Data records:
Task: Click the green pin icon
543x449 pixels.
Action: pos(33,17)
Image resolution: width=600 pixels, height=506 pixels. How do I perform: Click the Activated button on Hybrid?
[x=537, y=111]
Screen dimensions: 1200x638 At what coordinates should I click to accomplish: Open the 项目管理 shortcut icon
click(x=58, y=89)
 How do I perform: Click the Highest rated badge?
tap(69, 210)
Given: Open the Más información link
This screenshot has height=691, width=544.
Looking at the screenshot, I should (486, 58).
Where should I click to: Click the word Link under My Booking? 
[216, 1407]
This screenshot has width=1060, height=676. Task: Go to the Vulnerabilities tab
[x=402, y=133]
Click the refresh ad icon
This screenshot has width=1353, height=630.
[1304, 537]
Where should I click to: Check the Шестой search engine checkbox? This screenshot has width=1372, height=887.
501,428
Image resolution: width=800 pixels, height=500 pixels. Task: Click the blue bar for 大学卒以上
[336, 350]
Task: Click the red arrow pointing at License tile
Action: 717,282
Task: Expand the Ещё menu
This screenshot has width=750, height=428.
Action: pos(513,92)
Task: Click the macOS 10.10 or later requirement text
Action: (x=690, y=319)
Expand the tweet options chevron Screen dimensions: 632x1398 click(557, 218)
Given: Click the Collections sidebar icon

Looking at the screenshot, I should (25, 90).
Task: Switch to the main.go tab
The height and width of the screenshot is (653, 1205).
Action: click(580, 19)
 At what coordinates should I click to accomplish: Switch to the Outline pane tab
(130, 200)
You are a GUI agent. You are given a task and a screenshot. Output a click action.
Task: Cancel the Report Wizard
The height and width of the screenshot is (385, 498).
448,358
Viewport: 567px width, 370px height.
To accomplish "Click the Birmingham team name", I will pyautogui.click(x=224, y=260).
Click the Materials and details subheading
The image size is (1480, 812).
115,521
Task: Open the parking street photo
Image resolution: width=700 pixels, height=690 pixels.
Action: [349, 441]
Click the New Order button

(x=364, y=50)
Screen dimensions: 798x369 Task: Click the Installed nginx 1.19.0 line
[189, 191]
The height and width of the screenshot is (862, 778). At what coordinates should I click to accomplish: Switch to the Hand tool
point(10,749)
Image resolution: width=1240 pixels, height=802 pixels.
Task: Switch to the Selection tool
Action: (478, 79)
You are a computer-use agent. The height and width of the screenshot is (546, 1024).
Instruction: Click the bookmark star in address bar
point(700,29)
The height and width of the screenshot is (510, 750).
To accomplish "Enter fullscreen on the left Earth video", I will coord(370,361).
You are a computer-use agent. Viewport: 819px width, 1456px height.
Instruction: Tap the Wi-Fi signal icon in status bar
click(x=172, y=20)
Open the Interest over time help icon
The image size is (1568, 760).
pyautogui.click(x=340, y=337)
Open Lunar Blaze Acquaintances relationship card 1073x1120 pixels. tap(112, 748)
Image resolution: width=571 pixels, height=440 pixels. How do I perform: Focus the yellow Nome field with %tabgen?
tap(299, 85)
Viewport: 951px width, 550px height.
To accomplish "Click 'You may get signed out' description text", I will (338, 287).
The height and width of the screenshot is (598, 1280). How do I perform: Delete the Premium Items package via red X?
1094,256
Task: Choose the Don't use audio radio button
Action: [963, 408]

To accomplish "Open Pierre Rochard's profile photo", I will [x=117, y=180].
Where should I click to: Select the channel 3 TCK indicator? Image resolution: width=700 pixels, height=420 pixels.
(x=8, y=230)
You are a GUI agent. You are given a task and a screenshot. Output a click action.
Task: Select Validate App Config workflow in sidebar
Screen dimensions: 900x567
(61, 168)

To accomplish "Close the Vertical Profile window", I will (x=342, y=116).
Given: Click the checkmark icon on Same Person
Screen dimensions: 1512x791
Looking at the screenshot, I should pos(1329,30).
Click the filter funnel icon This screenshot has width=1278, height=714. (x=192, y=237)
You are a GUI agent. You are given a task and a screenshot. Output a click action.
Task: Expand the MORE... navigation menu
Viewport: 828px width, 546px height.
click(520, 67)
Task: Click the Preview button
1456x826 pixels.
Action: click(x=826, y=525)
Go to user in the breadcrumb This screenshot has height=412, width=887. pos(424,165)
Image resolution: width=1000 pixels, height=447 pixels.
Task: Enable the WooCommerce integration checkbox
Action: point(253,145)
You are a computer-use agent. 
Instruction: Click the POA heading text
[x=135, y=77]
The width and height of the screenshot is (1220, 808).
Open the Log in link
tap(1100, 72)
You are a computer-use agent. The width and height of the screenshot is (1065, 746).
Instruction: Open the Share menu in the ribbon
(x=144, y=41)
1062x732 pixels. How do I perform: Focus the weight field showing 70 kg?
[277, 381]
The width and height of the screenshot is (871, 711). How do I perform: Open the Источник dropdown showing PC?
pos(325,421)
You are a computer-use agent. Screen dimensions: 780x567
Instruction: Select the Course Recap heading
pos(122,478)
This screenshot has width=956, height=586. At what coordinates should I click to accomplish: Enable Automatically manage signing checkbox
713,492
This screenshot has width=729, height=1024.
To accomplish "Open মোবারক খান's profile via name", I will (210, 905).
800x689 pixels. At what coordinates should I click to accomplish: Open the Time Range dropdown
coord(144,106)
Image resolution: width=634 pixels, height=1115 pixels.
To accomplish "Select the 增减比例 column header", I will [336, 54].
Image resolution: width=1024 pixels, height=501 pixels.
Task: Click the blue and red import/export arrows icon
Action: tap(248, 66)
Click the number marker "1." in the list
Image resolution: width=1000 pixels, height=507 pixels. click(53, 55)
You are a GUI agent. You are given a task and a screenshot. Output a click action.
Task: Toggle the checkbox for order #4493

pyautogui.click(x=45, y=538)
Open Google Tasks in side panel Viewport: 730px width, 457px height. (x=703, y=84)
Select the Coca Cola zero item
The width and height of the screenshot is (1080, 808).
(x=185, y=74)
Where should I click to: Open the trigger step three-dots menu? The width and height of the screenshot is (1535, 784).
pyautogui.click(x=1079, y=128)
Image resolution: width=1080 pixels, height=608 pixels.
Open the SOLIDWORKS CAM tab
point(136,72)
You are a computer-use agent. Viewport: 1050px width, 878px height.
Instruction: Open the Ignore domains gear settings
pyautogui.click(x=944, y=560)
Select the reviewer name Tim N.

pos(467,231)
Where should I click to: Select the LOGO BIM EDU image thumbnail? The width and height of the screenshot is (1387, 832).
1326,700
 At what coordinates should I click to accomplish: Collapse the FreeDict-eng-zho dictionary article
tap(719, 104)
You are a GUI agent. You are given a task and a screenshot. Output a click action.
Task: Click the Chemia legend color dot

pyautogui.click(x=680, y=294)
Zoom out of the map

> _Work task_: The lines above from the one containing "Given: Open the Más información link" through the one containing "Task: Open the parking street photo" are to be set down exactly, and no others.

> _Response below_:
Given: Open the Más información link
This screenshot has height=691, width=544.
Looking at the screenshot, I should (486, 58).
Where should I click to: Click the word Link under My Booking? 
[216, 1407]
This screenshot has width=1060, height=676. Task: Go to the Vulnerabilities tab
[x=402, y=133]
Click the refresh ad icon
This screenshot has width=1353, height=630.
[1304, 537]
Where should I click to: Check the Шестой search engine checkbox? This screenshot has width=1372, height=887.
501,428
Image resolution: width=800 pixels, height=500 pixels. Task: Click the blue bar for 大学卒以上
[336, 350]
Task: Click the red arrow pointing at License tile
Action: 717,282
Task: Expand the Ещё menu
This screenshot has width=750, height=428.
Action: pos(513,92)
Task: Click the macOS 10.10 or later requirement text
Action: (x=690, y=319)
Expand the tweet options chevron Screen dimensions: 632x1398 click(557, 218)
Given: Click the Collections sidebar icon

Looking at the screenshot, I should (25, 90).
Task: Switch to the main.go tab
The height and width of the screenshot is (653, 1205).
Action: click(580, 19)
 At what coordinates should I click to accomplish: Switch to the Outline pane tab
(130, 200)
You are a GUI agent. You are given a task and a screenshot. Output a click action.
Task: Cancel the Report Wizard
The height and width of the screenshot is (385, 498).
448,358
Viewport: 567px width, 370px height.
To accomplish "Click the Birmingham team name", I will pyautogui.click(x=224, y=260).
Click the Materials and details subheading
The image size is (1480, 812).
115,521
Task: Open the parking street photo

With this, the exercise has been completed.